Ongoing costs would total $2.2 million. Note: subject to
change by hearing time.
Unknown, potentially significant court costs associated
with additional proceedings regarding wage claims.
Background: Wage theft is a term used to describe labor law violations such
as not paying an employee minimum wages or overtime, not paying
for off-the-clock work, tip stealing, and not paying final
wages. Under current law, when an employer fails to pay wages
due, the employee has the right to file a claim against the
employer with DIR's Division of Labor Standards Enforcement
(DLSE), which is directed by the Labor Commissioner. After
conducting an investigation, the Labor Commissioner may hold an
administrative conference or hearing, or both. If a party is
dissatisfied with the Commissioner's decision, it can appeal to
the appropriate civil court. When a worker wins a favorable
decision, the process of collecting the award can be difficult
and ineffective. Some employers may have already hidden their
cash assets, declared bankruptcy, or otherwise become
judgment-proof.
+ + + +
The task |
Copy word for word the part of the wage theft passage from "Ongoing costs would" to "regarding wage claims.".

Given information |
+ + + +
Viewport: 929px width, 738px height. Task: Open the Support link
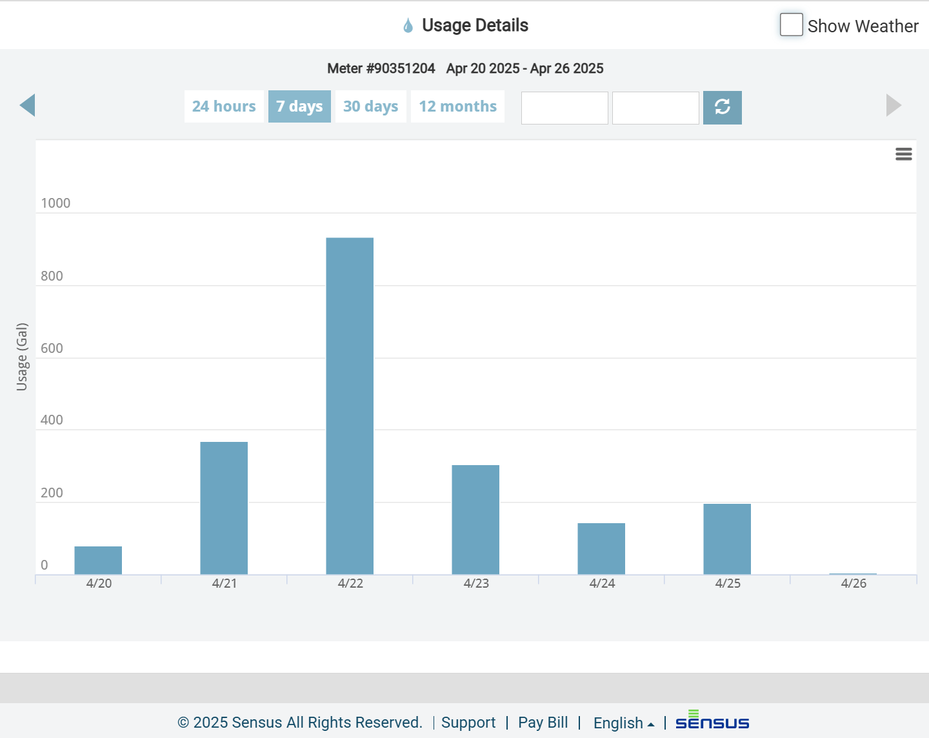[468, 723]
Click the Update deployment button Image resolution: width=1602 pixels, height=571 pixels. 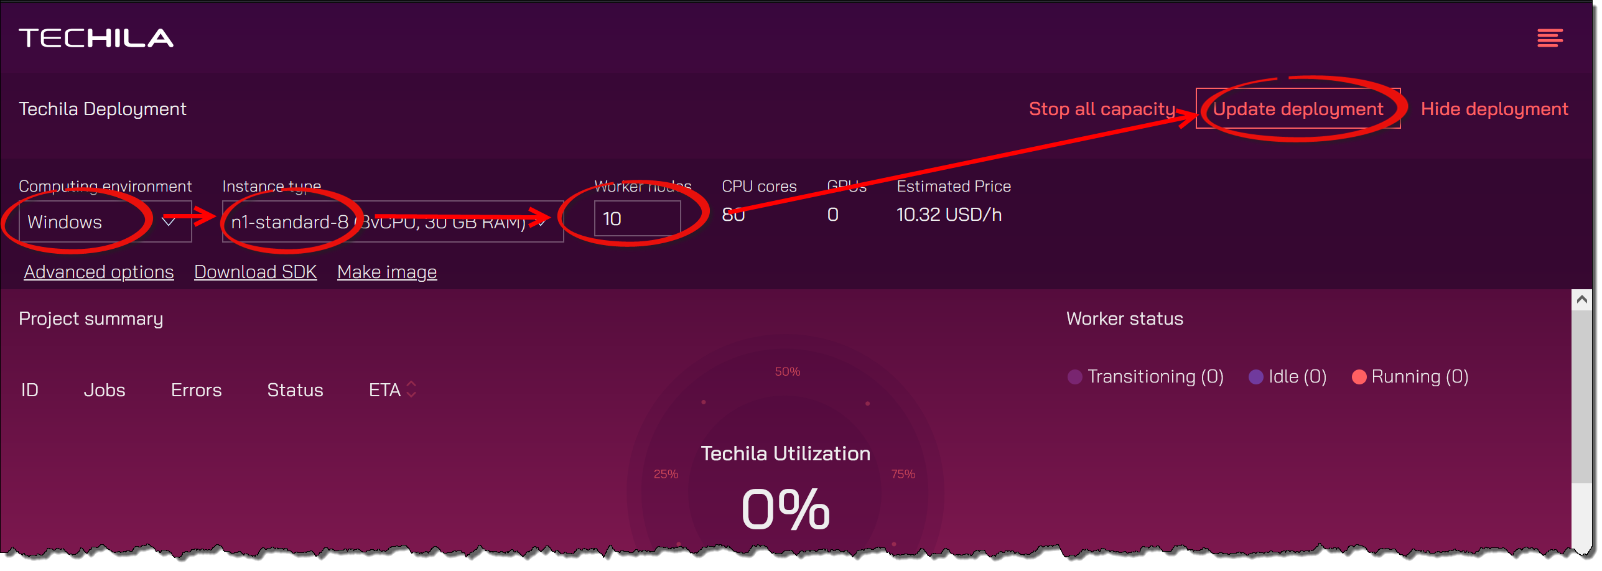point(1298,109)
+ + + +
Task solution |
Ongoing costs would total $2.2 million. Note: subject to
change by hearing time.
Unknown, potentially significant court costs associated
with additional proceedings regarding wage claims.